EXERCISE DIRECTIONS
Transcribe the records below exactly.

[Saved entries]
···

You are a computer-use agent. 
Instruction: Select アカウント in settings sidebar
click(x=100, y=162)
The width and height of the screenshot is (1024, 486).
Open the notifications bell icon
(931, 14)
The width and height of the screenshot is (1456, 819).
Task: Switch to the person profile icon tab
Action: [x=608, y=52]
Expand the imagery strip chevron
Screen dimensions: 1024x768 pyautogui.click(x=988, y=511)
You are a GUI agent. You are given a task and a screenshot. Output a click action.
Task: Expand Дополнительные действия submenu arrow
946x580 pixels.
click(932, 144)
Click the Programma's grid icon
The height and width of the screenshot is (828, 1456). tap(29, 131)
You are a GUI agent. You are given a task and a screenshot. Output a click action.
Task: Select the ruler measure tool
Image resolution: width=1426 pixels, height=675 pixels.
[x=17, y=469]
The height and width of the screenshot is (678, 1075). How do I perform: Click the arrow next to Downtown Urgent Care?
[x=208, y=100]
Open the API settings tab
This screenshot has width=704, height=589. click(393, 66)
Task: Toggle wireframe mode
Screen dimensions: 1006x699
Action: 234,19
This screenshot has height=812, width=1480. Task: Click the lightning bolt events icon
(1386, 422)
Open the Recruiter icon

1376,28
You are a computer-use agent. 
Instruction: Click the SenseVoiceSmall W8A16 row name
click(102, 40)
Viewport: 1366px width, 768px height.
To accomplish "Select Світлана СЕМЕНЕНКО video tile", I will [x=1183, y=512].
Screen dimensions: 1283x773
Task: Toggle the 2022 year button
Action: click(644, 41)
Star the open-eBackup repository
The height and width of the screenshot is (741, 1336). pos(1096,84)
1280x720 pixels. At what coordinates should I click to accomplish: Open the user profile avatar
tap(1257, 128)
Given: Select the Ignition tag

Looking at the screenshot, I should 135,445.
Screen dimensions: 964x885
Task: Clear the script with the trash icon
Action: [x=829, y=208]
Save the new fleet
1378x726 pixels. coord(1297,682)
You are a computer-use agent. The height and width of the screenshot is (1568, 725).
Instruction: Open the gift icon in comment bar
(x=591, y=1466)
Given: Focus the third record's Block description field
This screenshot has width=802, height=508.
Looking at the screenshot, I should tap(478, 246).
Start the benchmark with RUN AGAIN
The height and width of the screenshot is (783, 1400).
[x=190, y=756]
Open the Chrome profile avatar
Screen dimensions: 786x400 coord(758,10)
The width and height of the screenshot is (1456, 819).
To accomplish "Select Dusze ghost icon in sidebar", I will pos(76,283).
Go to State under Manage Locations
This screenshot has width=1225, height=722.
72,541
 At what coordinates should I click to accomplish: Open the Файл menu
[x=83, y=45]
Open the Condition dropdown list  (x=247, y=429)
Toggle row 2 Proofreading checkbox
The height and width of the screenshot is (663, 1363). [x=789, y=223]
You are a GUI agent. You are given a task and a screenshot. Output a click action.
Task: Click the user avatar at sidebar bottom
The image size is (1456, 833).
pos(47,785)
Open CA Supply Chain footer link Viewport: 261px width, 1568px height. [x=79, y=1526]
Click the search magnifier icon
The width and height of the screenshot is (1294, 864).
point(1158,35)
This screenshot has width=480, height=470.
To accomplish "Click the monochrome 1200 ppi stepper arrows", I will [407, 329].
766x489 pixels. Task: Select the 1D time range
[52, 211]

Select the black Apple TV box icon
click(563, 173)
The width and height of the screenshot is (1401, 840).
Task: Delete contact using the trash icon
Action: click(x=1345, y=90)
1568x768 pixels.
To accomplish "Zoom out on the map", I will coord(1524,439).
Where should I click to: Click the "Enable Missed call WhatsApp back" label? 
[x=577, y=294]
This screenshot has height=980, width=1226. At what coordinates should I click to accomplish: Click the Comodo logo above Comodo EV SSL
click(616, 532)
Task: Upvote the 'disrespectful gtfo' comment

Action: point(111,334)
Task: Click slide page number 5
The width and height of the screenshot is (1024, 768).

···

EXERCISE RESULT
You are a computer-use agent. 
Instruction: Select アカウント in settings sidebar
click(x=100, y=162)
The width and height of the screenshot is (1024, 486).
Open the notifications bell icon
(931, 14)
The width and height of the screenshot is (1456, 819).
Task: Switch to the person profile icon tab
Action: [x=608, y=52]
Expand the imagery strip chevron
Screen dimensions: 1024x768 pyautogui.click(x=988, y=511)
You are a GUI agent. You are given a task and a screenshot. Output a click action.
Task: Expand Дополнительные действия submenu arrow
946x580 pixels.
click(932, 144)
Click the Programma's grid icon
The height and width of the screenshot is (828, 1456). tap(29, 131)
You are a GUI agent. You are given a task and a screenshot. Output a click action.
Task: Select the ruler measure tool
Image resolution: width=1426 pixels, height=675 pixels.
[x=17, y=469]
The height and width of the screenshot is (678, 1075). How do I perform: Click the arrow next to Downtown Urgent Care?
[x=208, y=100]
Open the API settings tab
This screenshot has width=704, height=589. click(393, 66)
Task: Toggle wireframe mode
Screen dimensions: 1006x699
Action: 234,19
This screenshot has height=812, width=1480. Task: Click the lightning bolt events icon
(1386, 422)
Open the Recruiter icon

1376,28
You are a computer-use agent. 
Instruction: Click the SenseVoiceSmall W8A16 row name
click(102, 40)
Viewport: 1366px width, 768px height.
To accomplish "Select Світлана СЕМЕНЕНКО video tile", I will [x=1183, y=512].
Screen dimensions: 1283x773
Task: Toggle the 2022 year button
Action: click(644, 41)
Star the open-eBackup repository
The height and width of the screenshot is (741, 1336). pos(1096,84)
1280x720 pixels. At what coordinates should I click to accomplish: Open the user profile avatar
tap(1257, 128)
Given: Select the Ignition tag

Looking at the screenshot, I should 135,445.
Screen dimensions: 964x885
Task: Clear the script with the trash icon
Action: [x=829, y=208]
Save the new fleet
1378x726 pixels. coord(1297,682)
You are a computer-use agent. The height and width of the screenshot is (1568, 725).
Instruction: Open the gift icon in comment bar
(x=591, y=1466)
Given: Focus the third record's Block description field
This screenshot has width=802, height=508.
Looking at the screenshot, I should tap(478, 246).
Start the benchmark with RUN AGAIN
The height and width of the screenshot is (783, 1400).
[x=190, y=756]
Open the Chrome profile avatar
Screen dimensions: 786x400 coord(758,10)
The width and height of the screenshot is (1456, 819).
To accomplish "Select Dusze ghost icon in sidebar", I will pos(76,283).
Go to State under Manage Locations
This screenshot has width=1225, height=722.
72,541
 At what coordinates should I click to accomplish: Open the Файл menu
[x=83, y=45]
Open the Condition dropdown list  (x=247, y=429)
Toggle row 2 Proofreading checkbox
The height and width of the screenshot is (663, 1363). [x=789, y=223]
You are a GUI agent. You are given a task and a screenshot. Output a click action.
Task: Click the user avatar at sidebar bottom
The image size is (1456, 833).
pos(47,785)
Open CA Supply Chain footer link Viewport: 261px width, 1568px height. [x=79, y=1526]
Click the search magnifier icon
The width and height of the screenshot is (1294, 864).
point(1158,35)
This screenshot has width=480, height=470.
To accomplish "Click the monochrome 1200 ppi stepper arrows", I will [407, 329].
766x489 pixels. Task: Select the 1D time range
[52, 211]

Select the black Apple TV box icon
click(563, 173)
The width and height of the screenshot is (1401, 840).
Task: Delete contact using the trash icon
Action: click(x=1345, y=90)
1568x768 pixels.
To accomplish "Zoom out on the map", I will coord(1524,439).
Where should I click to: Click the "Enable Missed call WhatsApp back" label? 
[x=577, y=294]
This screenshot has height=980, width=1226. At what coordinates should I click to accomplish: Click the Comodo logo above Comodo EV SSL
click(616, 532)
Task: Upvote the 'disrespectful gtfo' comment

Action: point(111,334)
Task: Click slide page number 5
The width and height of the screenshot is (1024, 768).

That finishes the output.